Subject: Power BI December update
For: Developers, IT management, BI heroes, …
There are a ton of different cases were granting access to your Power BI can be useful, but for convenience’s sake consider the following scenario: you’re a manufacturer working with multiple suppliers. Your supply chain logistics could use a boost, so you plan on making a BI portal to monitor how your chain performs. Sharing it with your suppliers would help you get the maximum value out of the portal, because partners can see for themselves how everything is going.
Before the update, it was quite a hassle to get that done. You’d have to create new identities for all users at your partner organizations. They’d have to choose and remember yet another set of credentials and your governance enforcement and identity management would get a lot more complicated.
With the integration of Azure Active Directory Business-to-business collaboration, this cumbersome way of inviting external people into your Power BI is a thing of the past. Guest users can get secure access to your apps and dashboards by authenticating via their own organization’s Azure Active Directory credentials.
You can grant access in two ways.

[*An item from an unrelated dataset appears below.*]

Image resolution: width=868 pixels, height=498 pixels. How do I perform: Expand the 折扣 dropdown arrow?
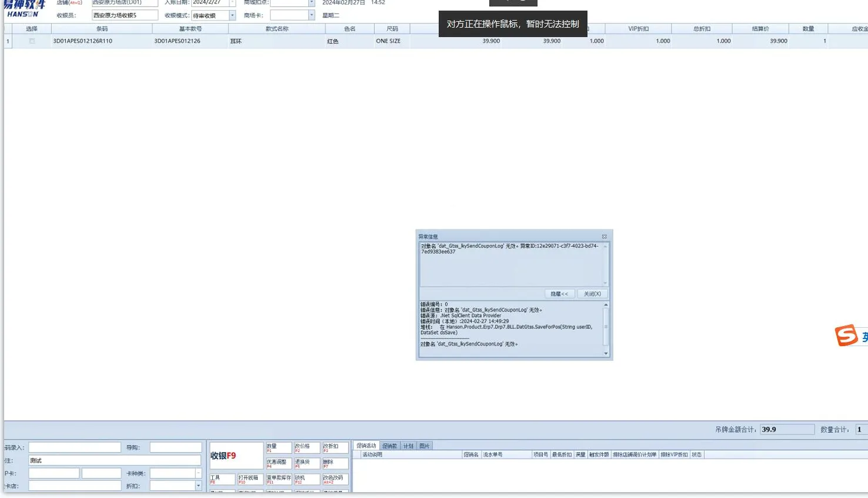[x=198, y=486]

Tenant admins can create a guest user through the Azure AD portal, after which the user is prompted by email to join. If you want to invite more than one user at a time through the portal, you’ll have to use PowerShell. The other way is by adding people to the access list when you publish an app. While this might be easier, guest users will need to save the link they receive in the invitation email by bookmarking it or saving the email. If they don’t, they won’t be able to return to the content you’ve shared with them.